Chen Jonlin, Chow Amanda, Lee Erica, Wesson Tristan, Karius Alexander, Wallam Sara, Generoso Matthew, Fadavi Darya, He Waverley, Yesantharao Pooja, Long Chao, Cooney Carisa M, Broderick Kristen P
Department of Plastic and Reconstructive Surgery, Johns Hopkins University School of Medicine, Baltimore, Maryland.
J Reconstr Microsurg. 2023 Jan;39(1):59-69. doi: 10.1055/s-0042-1749677. Epub 2022 Jul 7.
Prevention of nosocomial coronavirus disease 2019 (COVID-19) infection for patients undergoing flap-based reconstructive surgery is crucial to providing care and maintaining operative volume and income to support plastic surgery programs. We conducted this study to (1) determine the postoperative incidence of COVID-19 among patients undergoing flap reconstruction from December 1, 2019 to November 1, 2020 and (2) compare 30-day outcomes between patients who underwent surgery before and during the early pandemic.
We conducted an 11-month retrospective cohort study of all patients who underwent flap reconstruction across our institution. We abstracted patient demographics, intraoperative management, COVID-19 testing history, and 30-day postoperative complications from electronic health records. Nosocomial COVID-19 infection was defined as reverse transcription polymerase chain reaction (RT-PCR) viral ribonucleic acid detection within 30 days of patients' postoperative course or during initial surgical admission. We used chi-squared tests to compare postoperative outcomes between patients who underwent surgery before (prior to March 12, 2021, when our institution admitted its first COVID-19 patient) versus during (on/after March 12, 2021) the pandemic.
Among the 220 patients (mean [standard deviation] age = 53.8 [18.1] years; female = 54.8%) who underwent flap reconstruction, none had nosocomial COVID-19 infection. Five (2%) patients eventually tested COVID-19 positive (median time from surgery to diagnosis: 9 months, range: 1.5-11 months) with one developing partial flap loss while infected.
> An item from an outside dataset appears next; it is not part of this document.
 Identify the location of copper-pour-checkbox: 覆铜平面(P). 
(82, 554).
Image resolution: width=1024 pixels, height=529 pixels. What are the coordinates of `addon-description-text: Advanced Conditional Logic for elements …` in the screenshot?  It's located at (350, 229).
Between patients who underwent free flap surgery before and during the pandemic, there were no significant differences in 30-day takebacks (15.6% vs. 16.6%, respectively; > 0.999), readmissions (9.4% vs. 12.6%, respectively; = 0.53), and surgical complications (e.g., total flap loss 1.6% vs. 2.1%, = 0.81).
Robust precautions can ensure the safety of patients undergoing flap surgeries across an academic medical institution, even during periods of high COVID-19 admission rates. Further studies are needed to generate evidence-based guidelines that optimize infection control and flap survival for patients undergoing reconstruction.
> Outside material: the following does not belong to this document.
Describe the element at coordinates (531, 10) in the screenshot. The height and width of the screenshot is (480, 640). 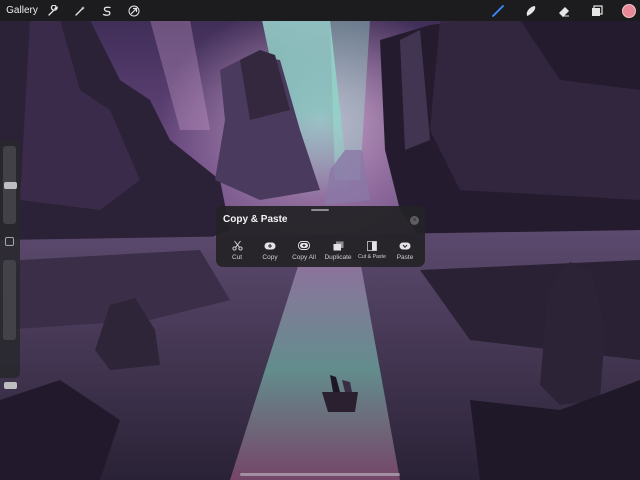
I see `smudge-icon` at that location.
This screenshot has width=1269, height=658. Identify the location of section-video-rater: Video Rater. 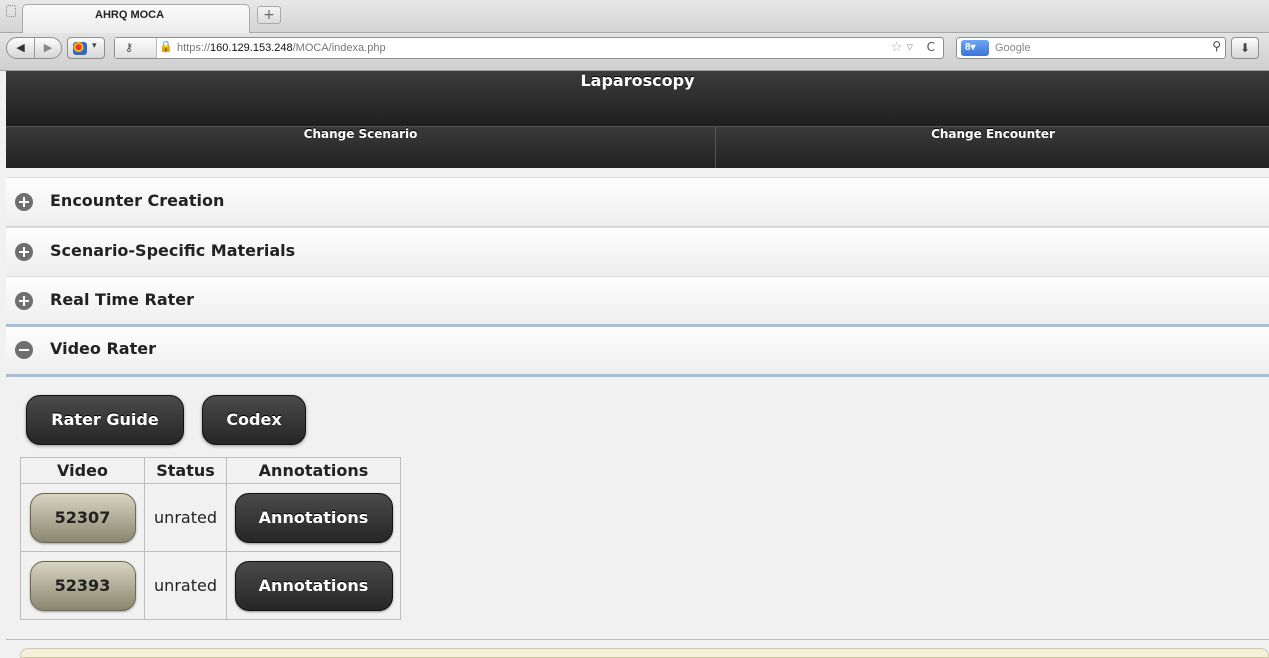
(638, 350).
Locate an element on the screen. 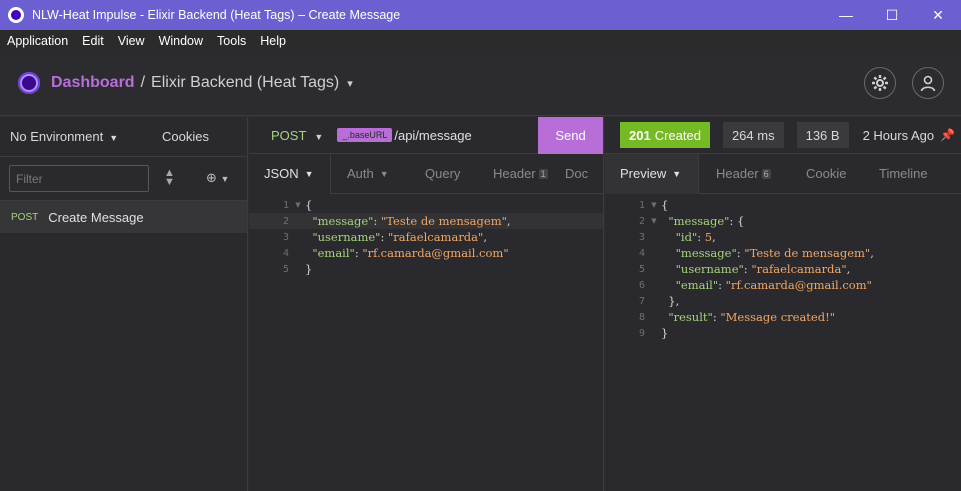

对于接受皮瓣重建手术的患者,预防医院获得性2019冠状病毒病(COVID-19)感染对于提供医疗服务以及维持手术量和收入以支持整形手术项目至关重要。我们开展这项研究旨在:(1)确定2019年12月1日至2020年11月1日期间接受皮瓣重建手术患者术后COVID-19的发病率;(2)比较在疫情早期之前和期间接受手术的患者的30天预后情况。
我们对本机构所有接受皮瓣重建手术的患者进行了一项为期11个月的回顾性队列研究。我们从电子健康记录中提取了患者人口统计学信息、术中管理情况、COVID-19检测史以及术后30天并发症情况。医院获得性COVID-19感染定义为患者术后病程30天内或初次手术入院期间逆转录聚合酶链反应(RT-PCR)检测到病毒核糖核酸。我们使用卡方检验比较在疫情之前(2021年3月12日之前,即我们机构收治首例COVID-19患者之前)与期间(2021年3月12日及之后)接受手术的患者的术后预后情况。
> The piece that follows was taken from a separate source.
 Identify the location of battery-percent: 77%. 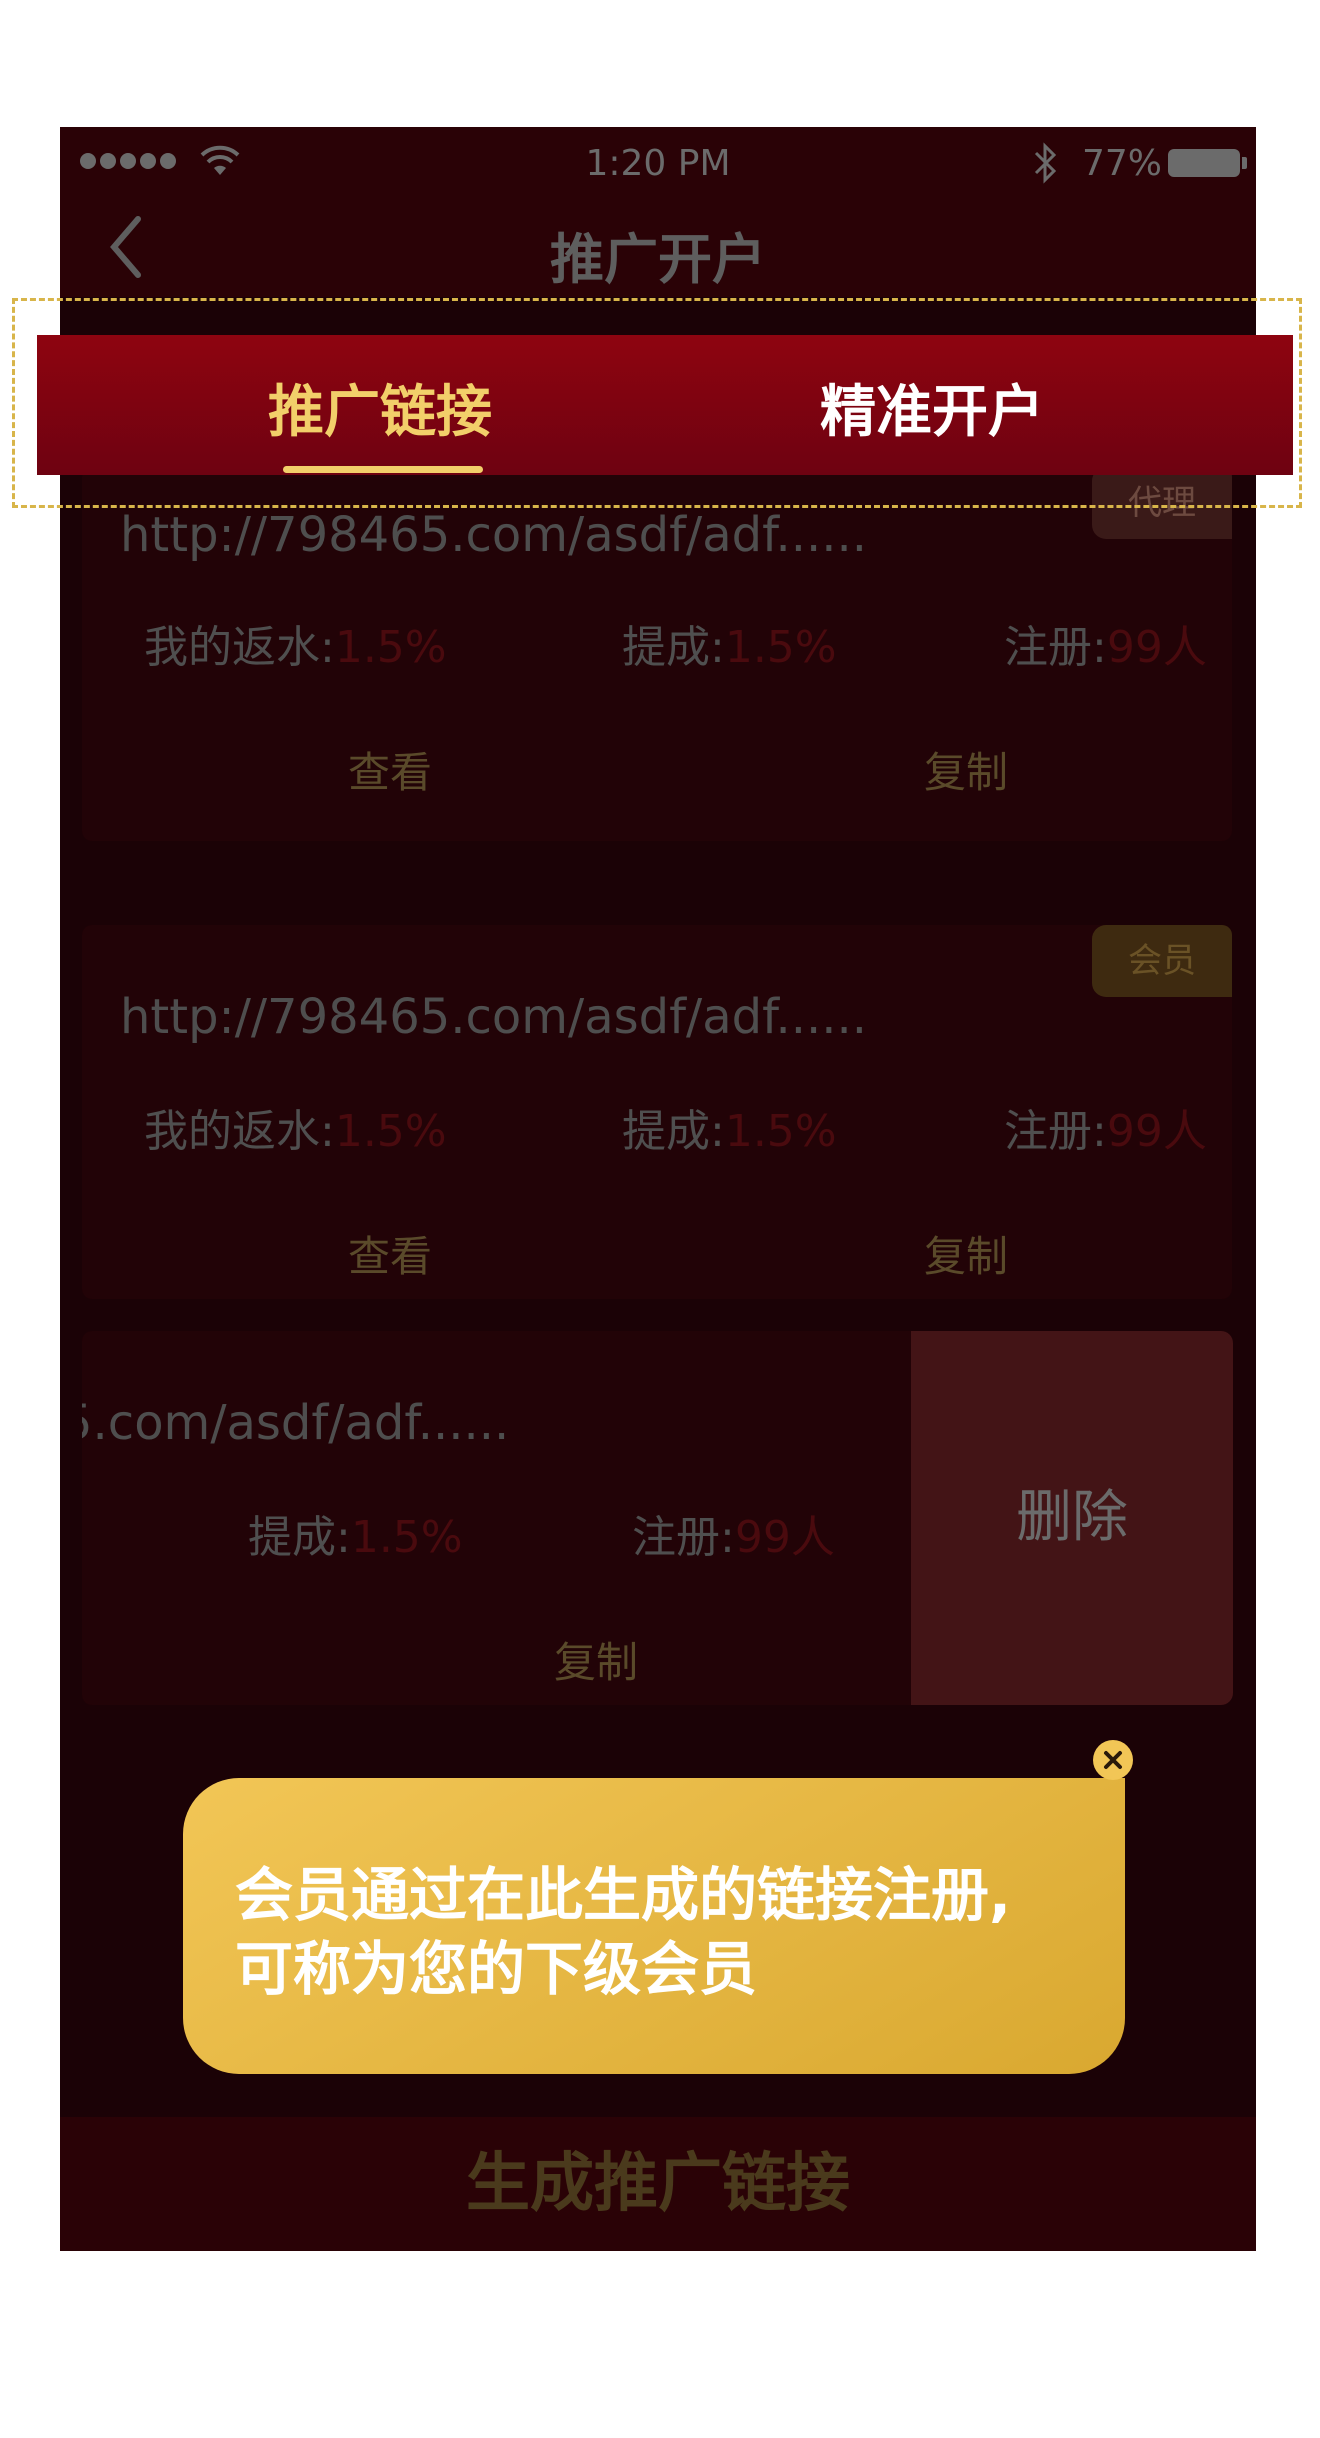
(1122, 164).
在220例接受皮瓣重建手术的患者中(平均[标准差]年龄 = 53.8 [18.1]岁;女性占54.8%),无医院获得性COVID-19感染病例。5例(2%)患者最终COVID-19检测呈阳性(从手术到确诊的中位时间:9个月,范围:1.5 - 11个月),其中1例在感染期间出现部分皮瓣坏死。在疫情之前和期间接受游离皮瓣手术的患者之间,30天内再次手术率(分别为15.6%和16.6%;P > 0.999)、再入院率(分别为9.4%和12.6%;P = 0.53)以及手术并发症(如皮瓣完全坏死,分别为1.6%和2.1%;P = 0.81)均无显著差异。
即使在COVID-19入院率较高的时期,强有力的预防措施也能确保学术医疗机构中接受皮瓣手术患者的安全。需要进一步开展研究以制定基于证据的指南,优化接受重建手术患者的感染控制和皮瓣存活情况。